Exercise instructions: Return all lines below containing the word "will".

[Stored data entries]
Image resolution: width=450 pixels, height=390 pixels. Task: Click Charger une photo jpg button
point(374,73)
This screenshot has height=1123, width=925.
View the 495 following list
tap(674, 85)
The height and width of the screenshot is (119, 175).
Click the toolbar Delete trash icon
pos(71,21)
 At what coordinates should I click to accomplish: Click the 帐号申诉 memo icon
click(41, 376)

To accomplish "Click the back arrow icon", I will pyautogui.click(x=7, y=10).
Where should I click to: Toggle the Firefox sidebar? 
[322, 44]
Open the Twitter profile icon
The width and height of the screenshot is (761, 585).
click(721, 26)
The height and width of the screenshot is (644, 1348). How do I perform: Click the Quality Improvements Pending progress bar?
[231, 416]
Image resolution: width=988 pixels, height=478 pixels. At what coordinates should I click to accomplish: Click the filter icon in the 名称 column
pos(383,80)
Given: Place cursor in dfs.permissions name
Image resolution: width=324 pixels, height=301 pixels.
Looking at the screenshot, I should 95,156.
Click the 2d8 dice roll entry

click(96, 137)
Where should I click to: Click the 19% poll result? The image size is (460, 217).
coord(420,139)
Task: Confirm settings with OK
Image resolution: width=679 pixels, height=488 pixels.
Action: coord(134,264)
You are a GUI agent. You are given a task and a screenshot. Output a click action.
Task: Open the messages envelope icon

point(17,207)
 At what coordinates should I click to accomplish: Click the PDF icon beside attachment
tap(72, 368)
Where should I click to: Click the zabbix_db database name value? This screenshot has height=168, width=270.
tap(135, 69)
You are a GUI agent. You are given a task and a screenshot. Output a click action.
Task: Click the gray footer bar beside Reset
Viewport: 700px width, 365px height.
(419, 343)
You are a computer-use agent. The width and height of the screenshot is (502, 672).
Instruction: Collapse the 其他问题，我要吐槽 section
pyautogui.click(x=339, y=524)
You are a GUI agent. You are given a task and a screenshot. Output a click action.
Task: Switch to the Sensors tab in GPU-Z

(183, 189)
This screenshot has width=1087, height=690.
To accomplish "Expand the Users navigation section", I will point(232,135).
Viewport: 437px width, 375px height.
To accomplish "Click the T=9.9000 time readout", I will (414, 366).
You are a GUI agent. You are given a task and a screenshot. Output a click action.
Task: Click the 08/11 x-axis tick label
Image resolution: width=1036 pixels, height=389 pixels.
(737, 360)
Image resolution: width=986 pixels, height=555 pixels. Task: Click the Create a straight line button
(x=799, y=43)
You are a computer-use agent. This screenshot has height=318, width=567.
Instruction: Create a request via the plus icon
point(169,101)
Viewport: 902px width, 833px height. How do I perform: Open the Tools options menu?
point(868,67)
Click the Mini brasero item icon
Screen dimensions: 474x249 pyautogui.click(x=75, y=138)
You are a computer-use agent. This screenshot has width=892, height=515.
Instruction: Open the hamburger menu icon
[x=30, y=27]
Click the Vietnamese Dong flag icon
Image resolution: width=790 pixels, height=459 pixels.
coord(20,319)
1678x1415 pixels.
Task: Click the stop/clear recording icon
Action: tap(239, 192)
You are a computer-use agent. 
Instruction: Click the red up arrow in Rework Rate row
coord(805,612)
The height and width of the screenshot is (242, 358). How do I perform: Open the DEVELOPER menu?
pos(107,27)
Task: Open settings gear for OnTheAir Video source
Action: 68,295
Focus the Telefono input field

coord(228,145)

Your response:
To accomplish "Click the back arrow icon", I will pyautogui.click(x=7, y=10).
To accomplish "Expand the Users navigation section", I will point(232,135).
To accomplish "Click the T=9.9000 time readout", I will (414, 366).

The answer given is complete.